American universities are in a tight spot. When the coronavirus pandemic hit in March 2020, almost all of them closed their campuses and switched to online instruction.
Result? Students filed hundreds of lawsuits against the colleges, claiming--rightly in my opinion--that online teaching is inferior to face-to-face instruction and wasn't what they paid for. In many of these cases, students were paying tuition priced north of $25,000 a semester, yet they could not personally interact with a single professor.
Now, as the 2021 fall semester approaches, colleges must decide what to do. Basically, they have three choices:
First, they can continue with online instruction, hoping that students will consent to another year of taking courses on their home computers.
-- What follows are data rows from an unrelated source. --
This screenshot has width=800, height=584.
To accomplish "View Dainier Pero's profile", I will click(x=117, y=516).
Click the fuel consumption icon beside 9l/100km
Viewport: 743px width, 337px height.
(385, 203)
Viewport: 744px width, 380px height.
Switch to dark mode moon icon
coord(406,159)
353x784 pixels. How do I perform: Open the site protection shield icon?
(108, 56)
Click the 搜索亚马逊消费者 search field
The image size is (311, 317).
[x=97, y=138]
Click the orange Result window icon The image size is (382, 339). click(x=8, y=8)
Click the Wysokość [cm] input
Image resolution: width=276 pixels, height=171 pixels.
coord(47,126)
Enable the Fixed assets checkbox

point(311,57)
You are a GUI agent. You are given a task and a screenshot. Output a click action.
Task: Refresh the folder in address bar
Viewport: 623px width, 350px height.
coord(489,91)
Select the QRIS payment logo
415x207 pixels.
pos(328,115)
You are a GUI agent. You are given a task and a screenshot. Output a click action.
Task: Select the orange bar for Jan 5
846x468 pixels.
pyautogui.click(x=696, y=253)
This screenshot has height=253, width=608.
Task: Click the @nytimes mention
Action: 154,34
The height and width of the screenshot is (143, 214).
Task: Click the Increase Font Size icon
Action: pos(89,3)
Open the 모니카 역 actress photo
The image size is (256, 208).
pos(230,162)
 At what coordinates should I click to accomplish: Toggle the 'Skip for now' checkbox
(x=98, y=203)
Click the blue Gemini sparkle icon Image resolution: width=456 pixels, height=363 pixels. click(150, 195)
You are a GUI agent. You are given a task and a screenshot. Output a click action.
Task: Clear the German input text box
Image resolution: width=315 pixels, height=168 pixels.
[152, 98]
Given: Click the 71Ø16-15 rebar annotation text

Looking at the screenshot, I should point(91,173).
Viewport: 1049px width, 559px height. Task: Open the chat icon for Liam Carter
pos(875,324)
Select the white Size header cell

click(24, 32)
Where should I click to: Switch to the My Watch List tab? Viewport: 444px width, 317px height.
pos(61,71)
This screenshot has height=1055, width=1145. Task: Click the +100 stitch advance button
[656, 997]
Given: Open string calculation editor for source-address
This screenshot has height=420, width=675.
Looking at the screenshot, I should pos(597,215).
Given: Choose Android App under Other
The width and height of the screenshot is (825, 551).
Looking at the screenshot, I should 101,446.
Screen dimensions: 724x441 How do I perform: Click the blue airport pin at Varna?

Second, colleges can reopen their campuses but require students to wear masks and maintain social distancing. But such a policy imposes onerous burdens on students, which many of them probably won't accept.
Third, colleges and universities can reopen their campuses for face-to-face learning while insisting that all students get the COVID vaccine.
In my opinion, most colleges have no real choice--they've got to get professors and students back in the classroom under more or less normal conditions, and they've got to require everyone in the campus community--students, instructors, and staff-- to get vaccinated.
If colleges continue teaching in an online format, they will experience significant losses in enrollment. Why? Because online learning sucks, and everyone knows it.
A recent report by the Brookings Institution confirmed what everybody already knew: "Online coursework generally yields worse student performance than in-person course work." Moreover, the Brookings researchers reported, "The negative effects of online course-taking are particularly pronounced for less academically prepared students and for students pursuing bachelor's degrees."
College bureaucrats may worry about getting sued if they make professors and students get vaccinated. But the Seventh Circuit, in a decision issued in early August, ruled that Indiana University can require its students to be vaccinated as a condition of enrollment.
So--the bottom line is this--universities have the legal authority to require students to get vaccinated against COVID and refuse admission to students who won't get their shots.
And that's what they had better do. Because students and their parents won't put up with another year of online instruction that costs 25 grand a semester.
College professors: They're alive! They're alive! |
References
Klaassen v. Trs. of Indiana Univ., No. 21-2326, 2021 WL 3281209 (7th Cir. Aug. 2. 2021).